Congfeng Cao, Jelke Bloem

Institute for Logic, Language and Computation, University of Amsterdam

Aligned multi-modality models, such as vision-language models and audio-language models, have recently attracted significant attention. These models address the limitation of uni-type encoders by aligning various modalities' encoders. For example, the standard training procedure for training a vision-language model aims to align text and image representations using a contrastive loss function that maximizes the similarity between image-text pairs while pushing negative pairs away.

Some work trains a linear mapping from the output embeddings of vision encoders to the input embeddings of language models to explore the relationship between vision and language encoders in vision-language models, which exhibits impressive performance on image captioning and VQA tasks based on this linear transformation. In the vision-language domain, linear regression and relative representations are also used to evaluate the relationship of multi-modality encoders with a set of multi-modality representation pairs.

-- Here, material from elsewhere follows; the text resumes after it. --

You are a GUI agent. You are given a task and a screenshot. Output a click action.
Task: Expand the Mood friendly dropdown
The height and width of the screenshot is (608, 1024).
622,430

We raise the following central question: Do graph and language encoders also differ only by a linear transformation in graph-language models? Given that graphs have a more complex topology structure than the grid structure of vision, is the result of graph-language models with a linear transformation in accordance with vision-language models?

Similar to CLIP, which is an aligned text-image model in vision-language, MoleculeSTM is a multi-modalities model in graph-language trained by chemical graph structures and text description pairs. We hypothesize that graph and language encoders can also be transformed by a linear model. Selecting a collection of chemical graphs and text description pairs and splitting it to a training set and a test set from the PubChemSTM dataset, we leverage the training set to learn a linear transformation from the graph embedding space to the text and apply the transformation to get the text embeddings from graph embeddings on test set. Given the graph embeddings on the test set, we can obtain text embeddings from MoleculeSTM and the linear transformation, allowing the embeddings from two different sources to be evaluated based on cosine similarity.